For the encryption industry, forking is a new concept or technological form aimed at solving some issues that are incompatible with blockchain technology. It can be divided into two parts: an upgraded version of the Bitcoin protocol and a sharded network. These projects often adopt different methods to achieve interoperability, hence the new term “hard fork”. This pattern is also called software-hardware separation. If a project wants to become a software system, it needs to be modified or updated to support transactions and calls between other tokens, similar to the operating system of Windows. However, because they each have their own code library, code repository, and corresponding development environment, there are many issues. Does the emergence of forked coins affect the overall development of the encryption industry? From the current situation, forked coins have been around for some time, but as blockchain technology continues to advance, the divergences will also grow. For example, in June 2018, EOS announced the issuance of native token EOSCoin (BCD) through an ICO. However, in the following months, the price of BCD plummeted to below $3, reaching a low of around $2. The price has now returned to normal and started to rebound, recently surpassing $1 again. Prior to this event, the official EOS team stated, “This is just a temporary pause, and we will no longer make any contributions to EOSCoin.”

However, despite this, forked coins are still an emerging phenomenon, and “when you link your blockchain wallets, you are building a decentralized global payment platform.” What is the essence of forked projects?
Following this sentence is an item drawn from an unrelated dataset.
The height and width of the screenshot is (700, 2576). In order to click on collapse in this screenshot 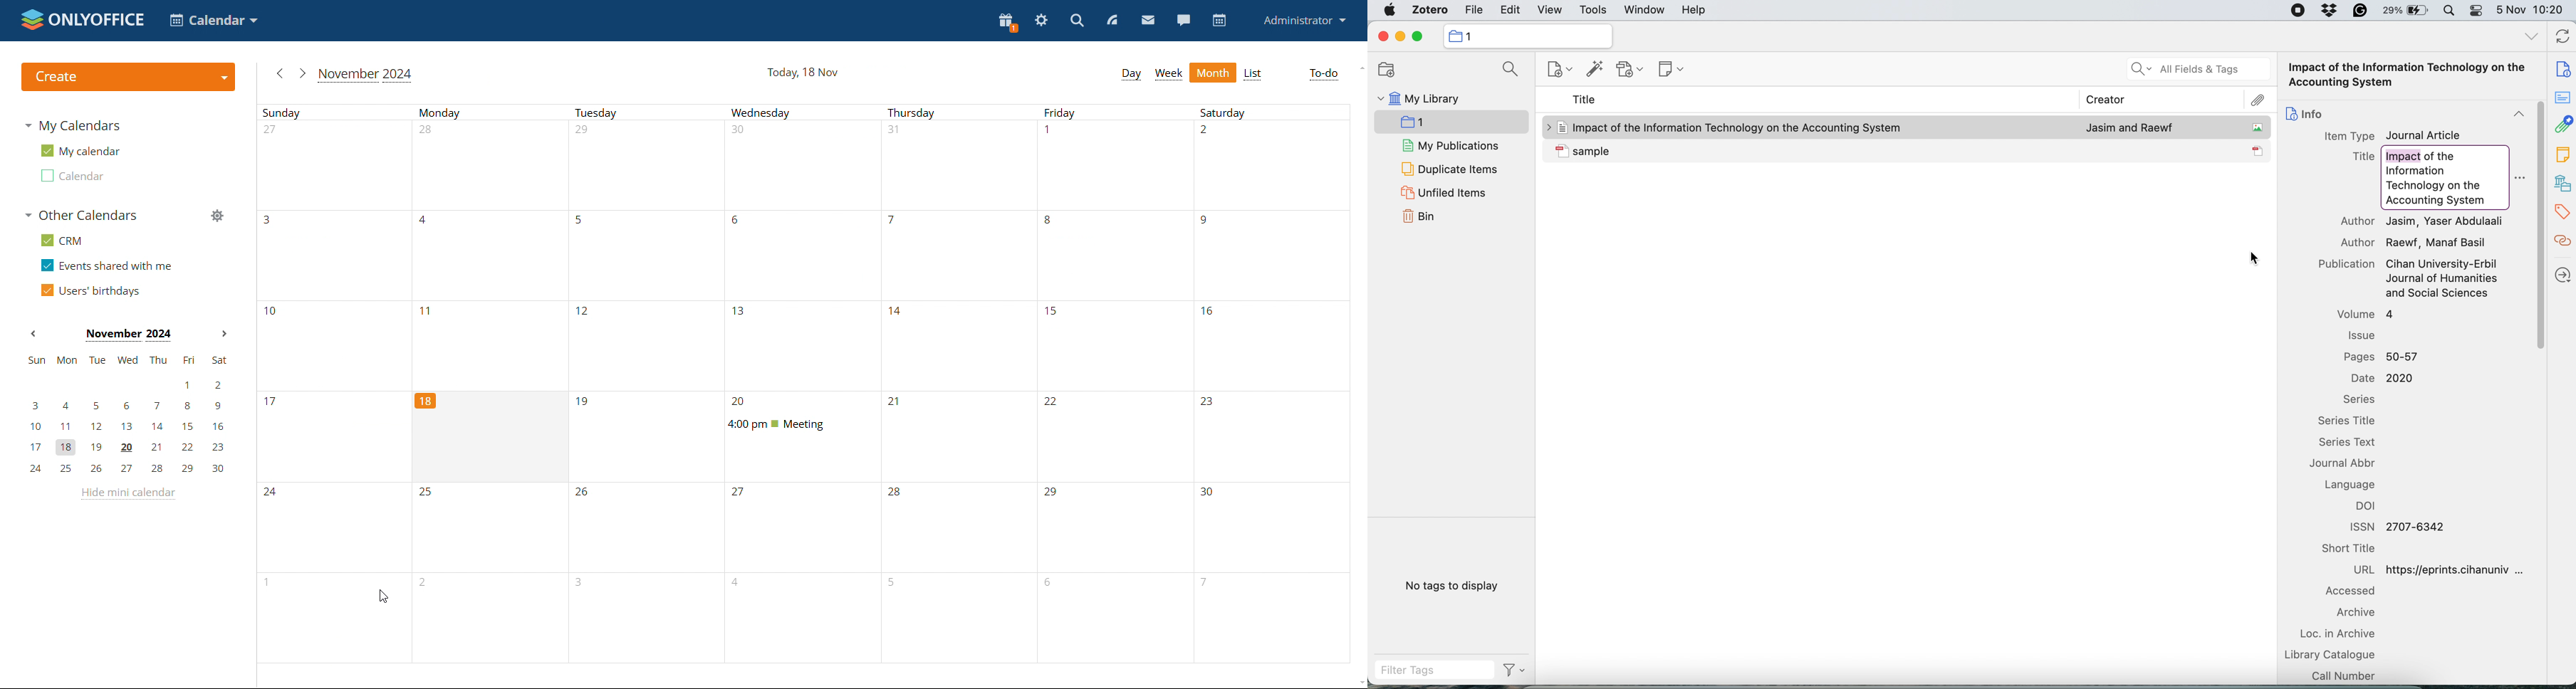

They are all built on open-source public chains. Blockchain itself does not rely entirely on existing technology. Instead, it relies on various applications, including exchanges, DeFi platforms, etc. While forked coins may indeed disrupt the existing cryptocurrency ecosystem, they can still maintain the current network’s security and stability.

Risks of Forked Coins

In the cryptocurrency world, news about Ethereum forks is often seen because they are tokens issued by a blockchain project team.

For such events, the most apparent risks are problems with exchanges and fund security. If an exchange is targeted by hackers and unable to withdraw funds, it can lead to losses.

However, it is now becoming increasingly difficult for such situations to occur. For example, in recent times, the popular EOS forked chain experienced serious vulnerabilities. According to Tokenview blockchain explorer, the forked coin’s network has a total computing power of 129.8 TH/s, which is a decrease compared to before. At the same time, mining rewards have also decreased to around 12.5 ETH (approximately 200 million yuan), and due to fewer community votes, some holders have sold off, resulting in a significant price drop.

However, if investors are not interested in or do not have sufficient understanding of such events, they can refer to the article “OKExResearch: Bitcoin Halving Market Trend Analysis and Related Risks” for more details.